Captain Arent De Peyster "discovered" Funafuti in 1819 and named it Ellice, for Edward Ellice, the British member of parliament who owned the cargo that his ship, the Rebecca, was carrying. In 1841, Charles Wilkes, commander of the United States Exploring Expedition, applied the name to the entire Tuvalu group. Almost half the population of Tuvalu lives on 12-km-long Fongafale Islet on the east side of boomerang-shaped Funafuti Atoll, where the population density is over 1,600 per square km.
The government offices are at Vaiaku, 50 meters west of the airstrip, the Funafuti Fusi cooperative supermarket is a kilometer northeast, and the deepwater wharf is a little more than a kilometer beyond that. A Japanese fishing boat wrecked during Hurricane Bebe in 1972 is in the lagoon just north of the wharf. Most of the homes on Funafuti are prefabs put up after this same storm, which also left a beach of coral boulders along the island's east side.

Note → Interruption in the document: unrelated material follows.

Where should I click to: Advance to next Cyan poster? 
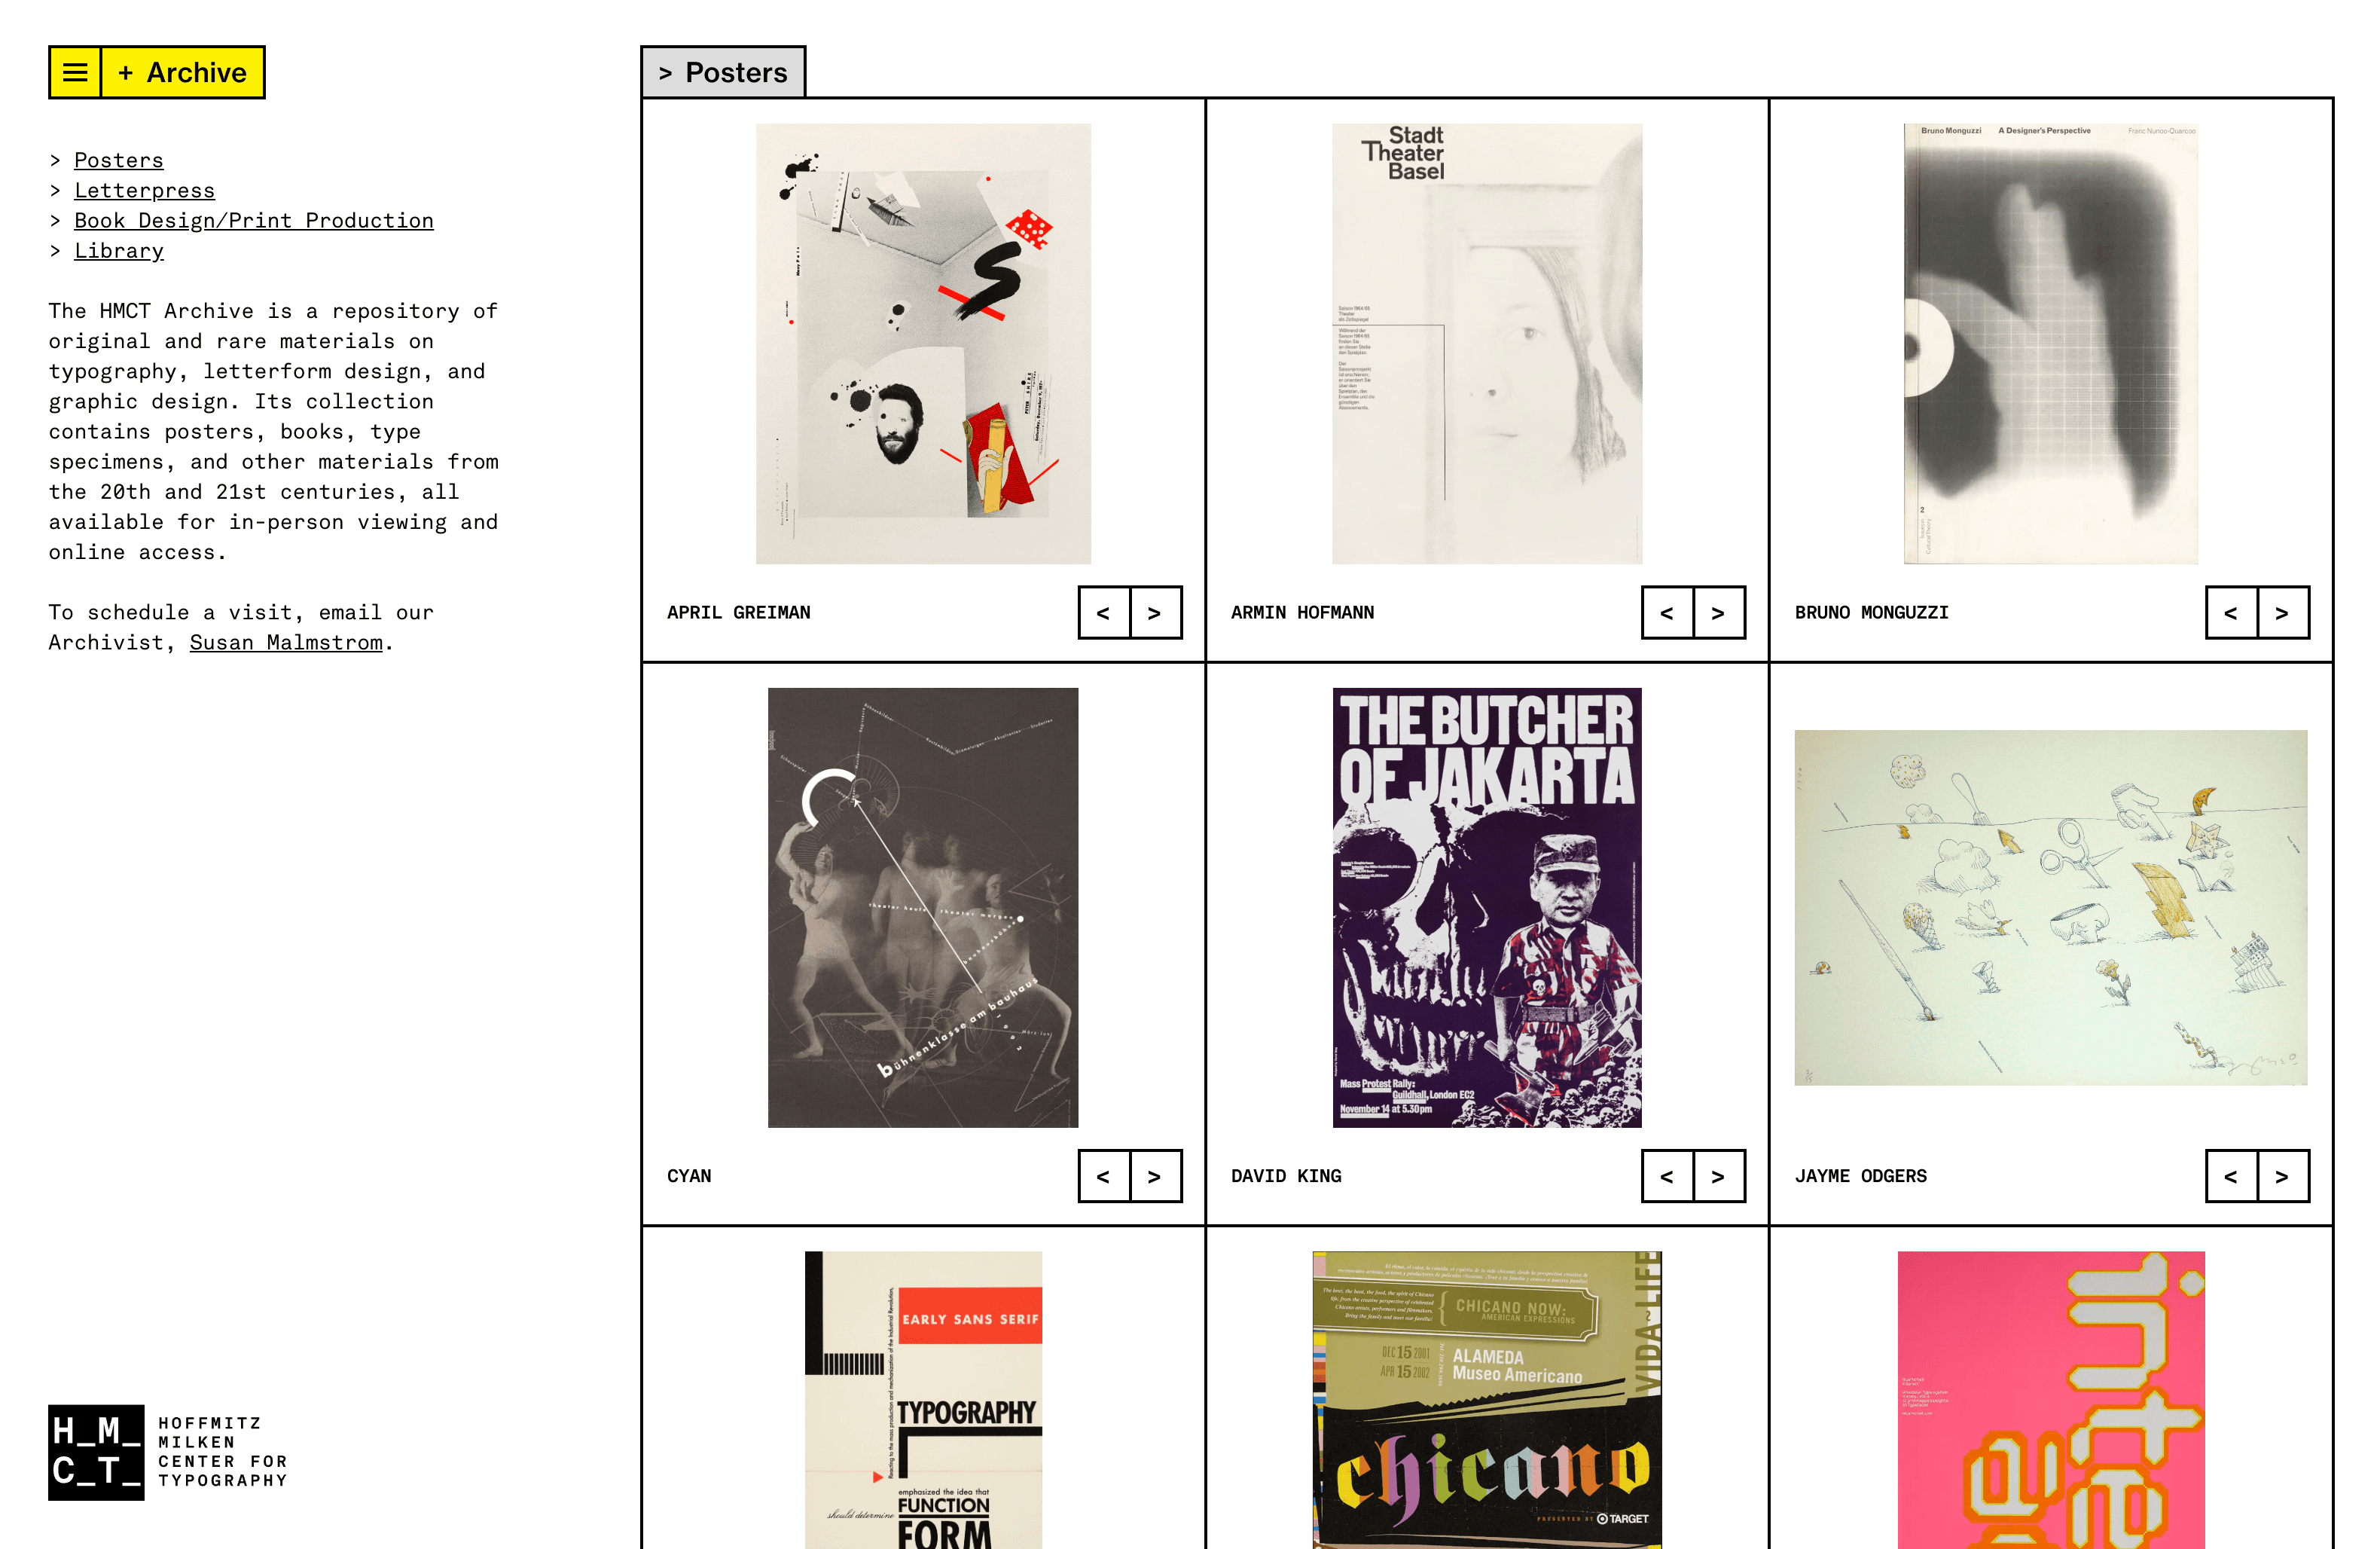coord(1156,1176)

The area between Vaiaku and the wharf has developed into a busy little township with a new hospital built by Japan in 2003. In 2004, the Taiwanese built a three-story Government Offices just behind the airport terminal.
Heavy motorcycle traffic circulates along the one main street, and the litter is piling up along the roads and lagoon as imported cans and bottles dampen the South Seas dream. It's a crowded, dirty little place where women and children are often seen smoking. Author James A. Michener, who visited Funafuti during WW II, called it "a truly dismal island" and timeless Tuvalu has only gotten worse since then.